Je retenais mon souffle, en frémissant.

- Je sais où tu te caches ...

De même, les hautes herbes à mes côtés tressaillaient au rythme du vent.

- Je finirais par te ... trouver !

En disant ces mots, ma sœur avait poussé d'un revers de main l'épi de blé qui me maintenait hors de sa portée. En riant, je me relevai alors en vitesse, courant au milieu de cette infinité dorée qui m'obligeait à plisser les yeux, aveuglés par cette soudaine luminosité. Je m'élançai, écartant au passage les immenses pousses me faisant face, sans arriver à réprimer mes gloussements. Soudain, je sentis l'étreinte douce de l'adolescente m'attrapant sous les bras et me soulevant, non sans quelques difficultés.

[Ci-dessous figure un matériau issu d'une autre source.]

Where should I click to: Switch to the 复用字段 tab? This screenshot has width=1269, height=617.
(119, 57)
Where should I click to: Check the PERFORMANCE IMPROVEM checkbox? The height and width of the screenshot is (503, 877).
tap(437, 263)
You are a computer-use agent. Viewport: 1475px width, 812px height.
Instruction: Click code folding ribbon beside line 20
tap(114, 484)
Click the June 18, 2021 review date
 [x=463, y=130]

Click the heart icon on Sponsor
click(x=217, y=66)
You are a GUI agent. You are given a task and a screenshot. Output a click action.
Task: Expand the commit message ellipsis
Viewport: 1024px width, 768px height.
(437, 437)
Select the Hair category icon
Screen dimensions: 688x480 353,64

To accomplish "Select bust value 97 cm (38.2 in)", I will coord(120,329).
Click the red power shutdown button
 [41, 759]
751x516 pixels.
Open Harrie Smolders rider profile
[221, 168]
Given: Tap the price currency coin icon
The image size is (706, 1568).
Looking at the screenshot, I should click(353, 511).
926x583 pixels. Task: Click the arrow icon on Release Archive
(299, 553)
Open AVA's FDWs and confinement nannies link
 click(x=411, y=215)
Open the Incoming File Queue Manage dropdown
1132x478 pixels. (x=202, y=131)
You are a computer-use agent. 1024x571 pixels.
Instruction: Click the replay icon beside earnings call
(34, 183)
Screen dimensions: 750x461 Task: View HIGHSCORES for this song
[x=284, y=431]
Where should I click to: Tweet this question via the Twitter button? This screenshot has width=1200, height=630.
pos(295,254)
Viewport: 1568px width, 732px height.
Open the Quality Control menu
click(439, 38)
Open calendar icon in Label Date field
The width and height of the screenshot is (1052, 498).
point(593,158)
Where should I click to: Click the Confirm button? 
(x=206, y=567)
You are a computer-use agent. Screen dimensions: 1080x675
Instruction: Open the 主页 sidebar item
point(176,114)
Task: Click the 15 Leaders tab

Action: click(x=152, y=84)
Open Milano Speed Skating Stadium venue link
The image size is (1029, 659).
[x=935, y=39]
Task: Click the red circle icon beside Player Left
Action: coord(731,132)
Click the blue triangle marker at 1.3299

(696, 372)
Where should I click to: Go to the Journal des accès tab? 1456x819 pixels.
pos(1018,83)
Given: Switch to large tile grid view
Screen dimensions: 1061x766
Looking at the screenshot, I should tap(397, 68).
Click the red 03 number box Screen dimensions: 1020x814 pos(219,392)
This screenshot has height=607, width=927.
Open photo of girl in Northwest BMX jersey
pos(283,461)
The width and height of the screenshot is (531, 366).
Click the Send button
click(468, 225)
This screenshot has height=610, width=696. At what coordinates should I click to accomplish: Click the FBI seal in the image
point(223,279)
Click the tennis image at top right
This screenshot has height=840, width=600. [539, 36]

Sous le Soleil brillant au-dessus de nos têtes, je profitais de cet instant, sentant le souffle chaud de Gaëlle contre ma nuque et ses baisers furtifs me faisant éclater d'un rire clair et pur à chaque seconde.

Après cela, celle-ci me reposa à terre, essoufflée, et dit d'une voix saccadée :

- Et bah dit moi, t'aurais pas pris un peu de poids toi ? Tu m'épuises tu sais ? Petit énergumène va !

Je soufflai, assez fort pour qu'elle l'entende, et croisai mes bras en adoptant une moue grincheuse : je détestais quand elle m'appelait comme ça, même notre mère avait arrêté depuis des années ! Boudeuse, je pris une grande enjambée et entrepris de rentrer seule à la maison ; cependant, après une dizaine de pas, j'entendis ma sœur me crier :

- Hé attends moi !

- Alors, on n'arrive plus à reprendre son souffle ma vieille ? répondis-je malicieusement.

J'eus à peine le temps d'entendre les réprimandes de celle-ci que je m'enfuyais déjà à toutes jambes craignant une terrible vengeance de sa part.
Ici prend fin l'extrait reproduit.